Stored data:
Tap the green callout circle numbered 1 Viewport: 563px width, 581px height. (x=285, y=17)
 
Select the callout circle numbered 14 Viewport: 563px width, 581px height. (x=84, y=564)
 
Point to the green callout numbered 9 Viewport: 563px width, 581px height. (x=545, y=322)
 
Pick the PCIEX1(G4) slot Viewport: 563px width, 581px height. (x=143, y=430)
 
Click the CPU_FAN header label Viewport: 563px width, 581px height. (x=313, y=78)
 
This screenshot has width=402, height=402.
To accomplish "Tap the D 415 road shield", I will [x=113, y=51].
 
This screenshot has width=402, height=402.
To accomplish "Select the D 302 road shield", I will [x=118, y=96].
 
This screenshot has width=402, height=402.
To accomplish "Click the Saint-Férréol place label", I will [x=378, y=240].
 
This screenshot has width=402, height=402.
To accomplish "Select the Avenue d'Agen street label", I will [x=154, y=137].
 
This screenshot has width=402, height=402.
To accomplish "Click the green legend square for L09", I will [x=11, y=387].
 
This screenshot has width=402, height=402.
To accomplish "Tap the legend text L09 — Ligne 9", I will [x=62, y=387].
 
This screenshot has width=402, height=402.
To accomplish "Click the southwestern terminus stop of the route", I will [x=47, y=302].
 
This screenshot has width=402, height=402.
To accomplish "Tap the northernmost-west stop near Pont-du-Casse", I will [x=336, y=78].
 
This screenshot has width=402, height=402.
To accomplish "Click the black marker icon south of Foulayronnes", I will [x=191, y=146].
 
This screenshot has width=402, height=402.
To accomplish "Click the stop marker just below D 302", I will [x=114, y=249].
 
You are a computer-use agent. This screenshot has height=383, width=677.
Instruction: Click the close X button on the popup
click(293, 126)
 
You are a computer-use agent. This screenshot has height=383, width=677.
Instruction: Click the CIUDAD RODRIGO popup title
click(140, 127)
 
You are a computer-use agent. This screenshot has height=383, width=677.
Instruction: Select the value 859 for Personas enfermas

> _Work required_
Render the data from its first line through the line containing "Click the CPU_FAN" as a numbered list, leaving out blank lines.

> _Response below_
1. Tap the green callout circle numbered 1 Viewport: 563px width, 581px height. (x=285, y=17)
2. Select the callout circle numbered 14 Viewport: 563px width, 581px height. (x=84, y=564)
3. Point to the green callout numbered 9 Viewport: 563px width, 581px height. (x=545, y=322)
4. Pick the PCIEX1(G4) slot Viewport: 563px width, 581px height. (x=143, y=430)
5. Click the CPU_FAN header label Viewport: 563px width, 581px height. (x=313, y=78)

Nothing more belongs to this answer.